#### Directive:
Turn every line of the listing below into a Markdown table with two columns, No. and Entry. Number the rows in order and omit blank lines.

#### Provided data:
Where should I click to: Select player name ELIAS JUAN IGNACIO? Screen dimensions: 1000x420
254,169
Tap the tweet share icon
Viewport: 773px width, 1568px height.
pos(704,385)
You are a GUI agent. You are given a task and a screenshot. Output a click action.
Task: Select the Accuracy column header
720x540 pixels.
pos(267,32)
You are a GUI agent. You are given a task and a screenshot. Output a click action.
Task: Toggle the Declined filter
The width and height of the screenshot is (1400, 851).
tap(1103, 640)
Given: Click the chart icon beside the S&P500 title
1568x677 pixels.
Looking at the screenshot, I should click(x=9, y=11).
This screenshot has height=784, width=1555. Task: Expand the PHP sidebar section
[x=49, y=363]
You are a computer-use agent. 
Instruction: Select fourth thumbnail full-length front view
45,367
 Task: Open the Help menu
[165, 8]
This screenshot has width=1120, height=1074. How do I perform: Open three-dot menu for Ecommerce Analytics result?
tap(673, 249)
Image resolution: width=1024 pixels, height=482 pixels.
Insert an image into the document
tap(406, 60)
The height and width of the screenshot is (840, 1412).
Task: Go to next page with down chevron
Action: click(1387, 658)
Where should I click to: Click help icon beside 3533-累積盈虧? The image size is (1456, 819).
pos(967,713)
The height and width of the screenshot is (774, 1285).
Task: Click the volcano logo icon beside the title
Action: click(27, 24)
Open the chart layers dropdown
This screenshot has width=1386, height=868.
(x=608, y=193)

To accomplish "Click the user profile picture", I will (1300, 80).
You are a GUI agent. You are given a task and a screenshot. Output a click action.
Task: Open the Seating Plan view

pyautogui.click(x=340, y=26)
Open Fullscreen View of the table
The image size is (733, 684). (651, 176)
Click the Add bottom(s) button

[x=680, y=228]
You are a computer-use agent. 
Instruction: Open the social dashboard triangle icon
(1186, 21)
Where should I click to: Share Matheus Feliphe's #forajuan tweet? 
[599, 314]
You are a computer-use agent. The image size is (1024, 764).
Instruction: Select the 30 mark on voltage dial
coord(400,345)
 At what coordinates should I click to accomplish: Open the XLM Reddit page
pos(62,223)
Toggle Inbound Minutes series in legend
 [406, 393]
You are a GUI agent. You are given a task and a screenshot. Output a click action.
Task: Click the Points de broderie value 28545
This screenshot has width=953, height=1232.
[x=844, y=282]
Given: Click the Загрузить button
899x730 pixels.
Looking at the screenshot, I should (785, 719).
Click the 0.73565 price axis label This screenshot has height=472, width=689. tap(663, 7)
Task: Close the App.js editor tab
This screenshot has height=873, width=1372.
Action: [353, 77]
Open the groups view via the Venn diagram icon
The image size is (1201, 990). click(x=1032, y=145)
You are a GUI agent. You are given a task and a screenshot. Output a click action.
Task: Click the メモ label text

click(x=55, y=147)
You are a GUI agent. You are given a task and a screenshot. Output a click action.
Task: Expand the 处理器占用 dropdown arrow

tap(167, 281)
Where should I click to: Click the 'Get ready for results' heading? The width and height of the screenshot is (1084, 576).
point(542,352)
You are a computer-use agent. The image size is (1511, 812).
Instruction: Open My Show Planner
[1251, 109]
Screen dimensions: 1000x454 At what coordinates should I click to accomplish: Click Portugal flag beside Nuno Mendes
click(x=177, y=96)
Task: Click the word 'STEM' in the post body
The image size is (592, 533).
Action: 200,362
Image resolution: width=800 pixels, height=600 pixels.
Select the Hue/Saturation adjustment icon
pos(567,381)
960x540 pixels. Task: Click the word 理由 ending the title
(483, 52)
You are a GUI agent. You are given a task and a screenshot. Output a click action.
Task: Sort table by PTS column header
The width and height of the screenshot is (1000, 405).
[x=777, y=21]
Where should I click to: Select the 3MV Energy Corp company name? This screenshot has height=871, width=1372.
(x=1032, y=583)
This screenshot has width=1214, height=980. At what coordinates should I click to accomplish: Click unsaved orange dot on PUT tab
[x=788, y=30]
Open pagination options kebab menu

#### Task response:
| No. | Entry |
|---|---|
| 1 | Where should I click to: Select player name ELIAS JUAN IGNACIO? Screen dimensions: 1000x420 |
| 2 | 254,169 |
| 3 | Tap the tweet share icon |
| 4 | Viewport: 773px width, 1568px height. |
| 5 | pos(704,385) |
| 6 | You are a GUI agent. You are given a task and a screenshot. Output a click action. |
| 7 | Task: Select the Accuracy column header |
| 8 | 720x540 pixels. |
| 9 | pos(267,32) |
| 10 | You are a GUI agent. You are given a task and a screenshot. Output a click action. |
| 11 | Task: Toggle the Declined filter |
| 12 | The width and height of the screenshot is (1400, 851). |
| 13 | tap(1103, 640) |
| 14 | Given: Click the chart icon beside the S&P500 title |
| 15 | 1568x677 pixels. |
| 16 | Looking at the screenshot, I should click(x=9, y=11). |
| 17 | This screenshot has height=784, width=1555. Task: Expand the PHP sidebar section |
| 18 | [x=49, y=363] |
| 19 | You are a computer-use agent.  |
| 20 | Instruction: Select fourth thumbnail full-length front view |
| 21 | 45,367 |
| 22 |  Task: Open the Help menu |
| 23 | [165, 8] |
| 24 | This screenshot has width=1120, height=1074. How do I perform: Open three-dot menu for Ecommerce Analytics result? |
| 25 | tap(673, 249) |
| 26 | Image resolution: width=1024 pixels, height=482 pixels. |
| 27 | Insert an image into the document |
| 28 | tap(406, 60) |
| 29 | The height and width of the screenshot is (840, 1412). |
| 30 | Task: Go to next page with down chevron |
| 31 | Action: click(1387, 658) |
| 32 | Where should I click to: Click help icon beside 3533-累積盈虧? The image size is (1456, 819). |
| 33 | pos(967,713) |
| 34 | The height and width of the screenshot is (774, 1285). |
| 35 | Task: Click the volcano logo icon beside the title |
| 36 | Action: click(27, 24) |
| 37 | Open the chart layers dropdown |
| 38 | This screenshot has width=1386, height=868. |
| 39 | (x=608, y=193) |
| 40 | To accomplish "Click the user profile picture", I will (1300, 80). |
| 41 | You are a GUI agent. You are given a task and a screenshot. Output a click action. |
| 42 | Task: Open the Seating Plan view |
| 43 | pyautogui.click(x=340, y=26) |
| 44 | Open Fullscreen View of the table |
| 45 | The image size is (733, 684). (651, 176) |
| 46 | Click the Add bottom(s) button |
| 47 | [x=680, y=228] |
| 48 | You are a computer-use agent.  |
| 49 | Instruction: Open the social dashboard triangle icon |
| 50 | (1186, 21) |
| 51 | Where should I click to: Share Matheus Feliphe's #forajuan tweet?  |
| 52 | [599, 314] |
| 53 | You are a computer-use agent. The image size is (1024, 764). |
| 54 | Instruction: Select the 30 mark on voltage dial |
| 55 | coord(400,345) |
| 56 |  At what coordinates should I click to accomplish: Open the XLM Reddit page |
| 57 | pos(62,223) |
| 58 | Toggle Inbound Minutes series in legend |
| 59 |  [406, 393] |
| 60 | You are a GUI agent. You are given a task and a screenshot. Output a click action. |
| 61 | Task: Click the Points de broderie value 28545 |
| 62 | This screenshot has width=953, height=1232. |
| 63 | [x=844, y=282] |
| 64 | Given: Click the Загрузить button |
| 65 | 899x730 pixels. |
| 66 | Looking at the screenshot, I should (785, 719). |
| 67 | Click the 0.73565 price axis label This screenshot has height=472, width=689. tap(663, 7) |
| 68 | Task: Close the App.js editor tab |
| 69 | This screenshot has height=873, width=1372. |
| 70 | Action: [353, 77] |
| 71 | Open the groups view via the Venn diagram icon |
| 72 | The image size is (1201, 990). click(x=1032, y=145) |
| 73 | You are a GUI agent. You are given a task and a screenshot. Output a click action. |
| 74 | Task: Click the メモ label text |
| 75 | click(x=55, y=147) |
| 76 | You are a GUI agent. You are given a task and a screenshot. Output a click action. |
| 77 | Task: Expand the 处理器占用 dropdown arrow |
| 78 | tap(167, 281) |
| 79 | Where should I click to: Click the 'Get ready for results' heading? The width and height of the screenshot is (1084, 576). |
| 80 | point(542,352) |
| 81 | You are a computer-use agent. The image size is (1511, 812). |
| 82 | Instruction: Open My Show Planner |
| 83 | [1251, 109] |
| 84 | Screen dimensions: 1000x454 At what coordinates should I click to accomplish: Click Portugal flag beside Nuno Mendes |
| 85 | click(x=177, y=96) |
| 86 | Task: Click the word 'STEM' in the post body |
| 87 | The image size is (592, 533). |
| 88 | Action: 200,362 |
| 89 | Image resolution: width=800 pixels, height=600 pixels. |
| 90 | Select the Hue/Saturation adjustment icon |
| 91 | pos(567,381) |
| 92 | 960x540 pixels. Task: Click the word 理由 ending the title |
| 93 | (483, 52) |
| 94 | You are a GUI agent. You are given a task and a screenshot. Output a click action. |
| 95 | Task: Sort table by PTS column header |
| 96 | The width and height of the screenshot is (1000, 405). |
| 97 | [x=777, y=21] |
| 98 | Where should I click to: Select the 3MV Energy Corp company name? This screenshot has height=871, width=1372. |
| 99 | (x=1032, y=583) |
| 100 | This screenshot has width=1214, height=980. At what coordinates should I click to accomplish: Click unsaved orange dot on PUT tab |
| 101 | [x=788, y=30] |
| 102 | Open pagination options kebab menu |